Chaque jour, Nova met un coup de projecteur sur une nouveauté. Aujourd’hui : « On l’a dans l’baba » de Henri Salvador.
« Malheureusement, les belles chansons ne font pas une carrière extraordinaire. Ce sont des chansons qui existeront après ma mort.«
Ainsi prophétisait Henri Salvador, en 1969. Pour beaucoup et peu importe la génération, Salvador, c’est ce sympathique personnage qui a toujours été là, dans un coin de la mémoire : le comique rigolard de « Zorro est arrivé », le conteur de « Une chanson douce », et plus tard, le grand-père tranquille de « Jardin d’hiver ».
Mais Salvador, c’est bien plus que ça. Si l’on gratte bien. Et gratter, Born Bad Records l’a fait, pour une superbe compilation-hommage qui sort aujourd’hui-même : Homme Studio. Un travail inestimable mené par Guido Cesazsky (Acid Arab) qui, après avoir dédié deux compilations à Pierre Vassiliu, devait bien se tourner vers cet autre inclassable du paysage musical français.
« Crooner créole »
En soixante-dix ans de carrière et un millier de compositions, Salvador a parcouru tous les courants, toutes les modes. Né en Guyane de parents guadeloupéens, Henri découvre tôt son attrait pour la scène. Dans les années 30, il est pitre sur les terrasses de café, puis s’initie tout seul aux instruments de musique (trompette, violon, batterie et guitare) pour jouer dans les clubs de jazz. Étiqueté « crooner créole » dans les années 40, il séduit par ses imitations et ses chansons dans les music-halls.
Dans les années 50, sous le pseudo Henry Cording, il s’associe à Boris Vian et Michel Legrand sur des parodies d’un genre nouveau, importé des États-Unis : c’est avec lui, dit-on, que le rock & roll en français est né.
Et puis les succès abondent : en marge des yé-yé, Salvador est partout, homme de télévision, artiste-à-tout-faire, enchaînant comptines pour enfants et contes grivois pour adultes. Un sacré rigolo.
Mais Rigolo, ce n’est pas seulement un qualificatif, ça devient un label. Son propre label, créé en 1964, sous l’impulsion de sa femme Jacqueline, celle qui l’a aidé à s’émanciper. Grâce à elle, Salvador se libère des chaînes qui l’unissent à son label, son manageur, son imprésario. Le couple se professionnalise pour être entièrement indépendant. Et avec le label naît un studio Place Vendôme, chez les Salvador. L’appartement se remplit de micros, d’une console artisanale, et surtout d’instruments : des guitares, mais aussi des synthés et des boîtes à rythme, parmi les premières du marché.
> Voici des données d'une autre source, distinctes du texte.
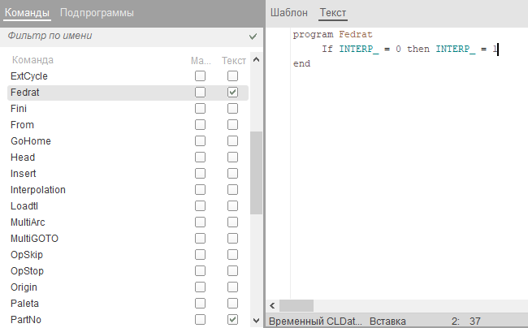This screenshot has height=328, width=528.
Task: Click the green filter checkmark icon
Action: pyautogui.click(x=253, y=37)
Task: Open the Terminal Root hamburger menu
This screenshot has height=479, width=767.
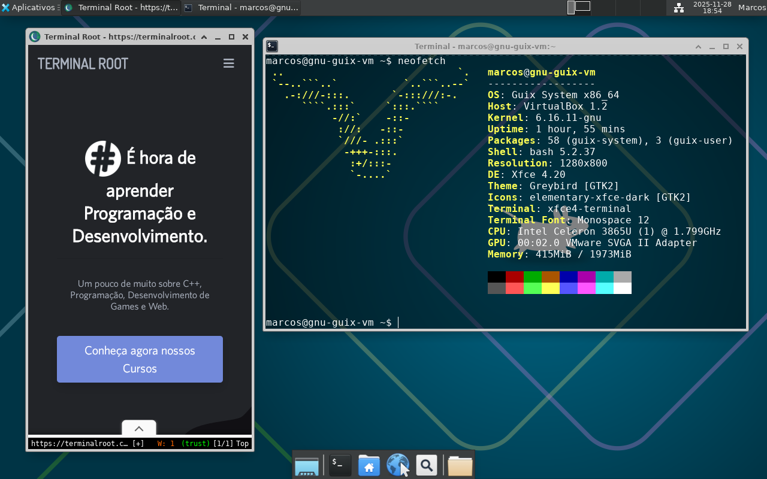Action: 228,63
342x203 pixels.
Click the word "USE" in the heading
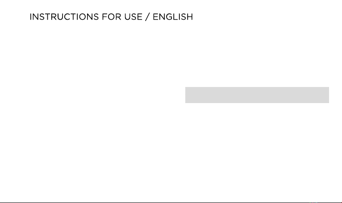133,17
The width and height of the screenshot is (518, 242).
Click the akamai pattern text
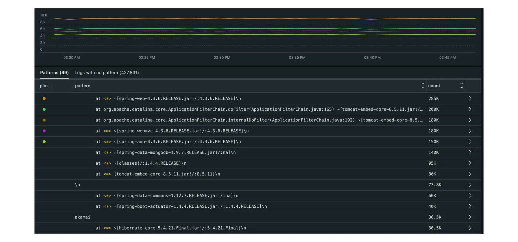pyautogui.click(x=83, y=217)
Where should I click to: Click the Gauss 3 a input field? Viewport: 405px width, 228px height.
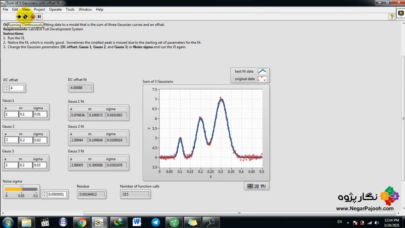tap(11, 165)
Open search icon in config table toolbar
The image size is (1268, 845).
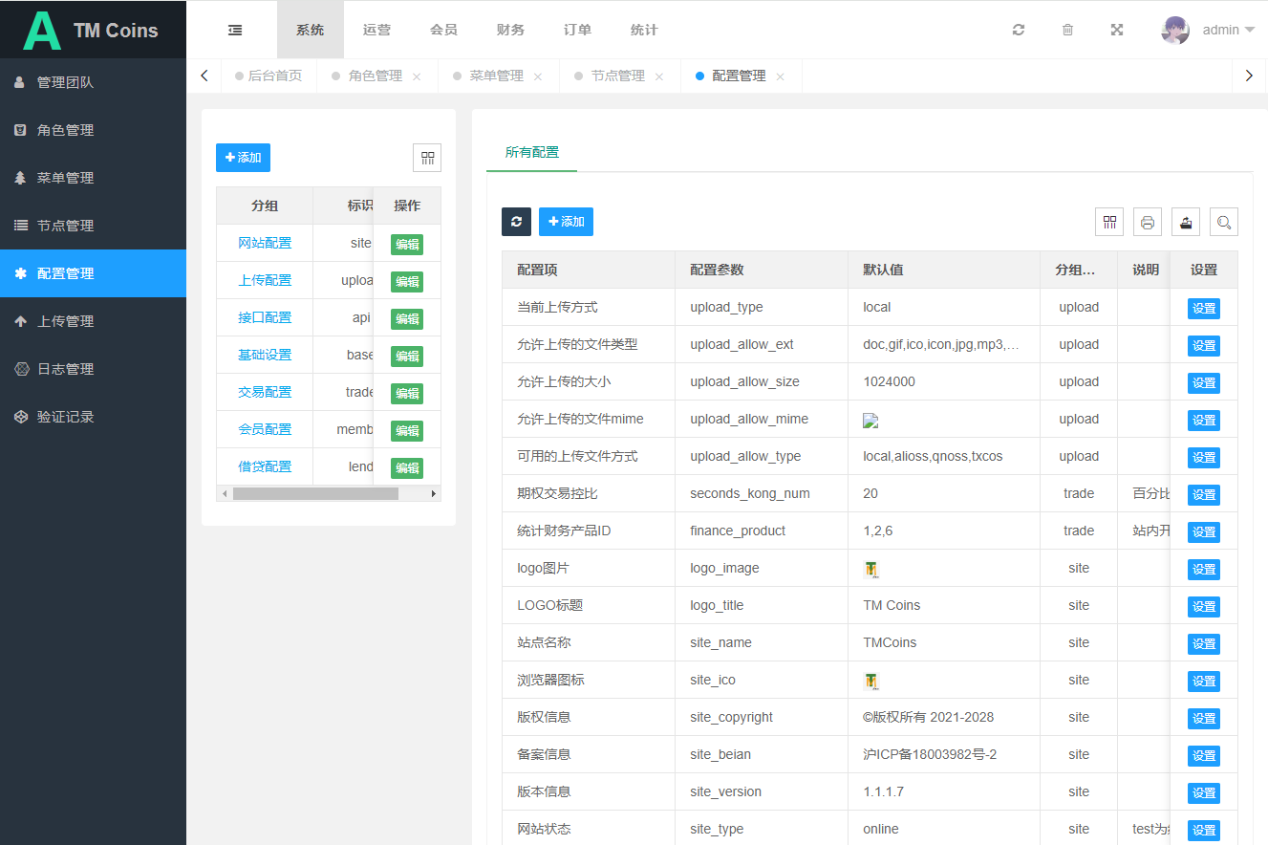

Salvador : l’audace derrière les grimaces
C’est bien cette période (auto-)productive qui intéresse donc la compilation Homme Studio. Seize morceaux enregistrés entre 1969 et 1978, qui dévoilent un Salvador comme on ne l’a jamais entendu. Ses nouveaux jouets en main, l’artiste expérimente, s’amuse avec les textures électroniques et les superpositions de voix. Sa musique se mue alors en un « jazz mécanique », brut et groovy, aux paroles tour à tour loufoques, sensibles, contestataires. On trouve sur la compilation certaines de ses chansons pour enfants, qu’il est tenu de produire pour Disney — des reprises bricolées de « Siffler en travaillant » ou « Un jour mon prince viendra », qui paraîtront en 1971 sur l’album Les Aristochats.
Mais aussi des pépites de tous horizons, dont certaines que les diggers reconnaîtront, comme sa reprise du hit disco « Shame Shame Shame », devenu « J’aime tes genoux », ou encore sa fabuleuse ballade douce-amère « Pauvre Jésus-Christ ».
Parmi les découvertes, il y a la sublime ballade latinisante « Et des mandolines », décrit comme une « ode au cool » louchant de Lucio Battisti », la parodie politique de « Kissinger, le duc Tho » et plusieurs critiques acerbes de la société française — parmi lesquelles l’étonnant « On l’a dans l’baba « (1978), aux paroles plus actuelles que jamais, et où Salvador expérimente avec le vocoder.
Homme Studio -1970/1975 by Henri Salvador
En bref, une compilation étonnante, fabuleuse, nécessaire, à se procurer dans son édition vinyle à l’artwork réussi et la documentation fournie signée Guido Cesarsky. La plus belle manière de rendre justice à la versatilité, la créativité et le génie incompris de Henri Salvador.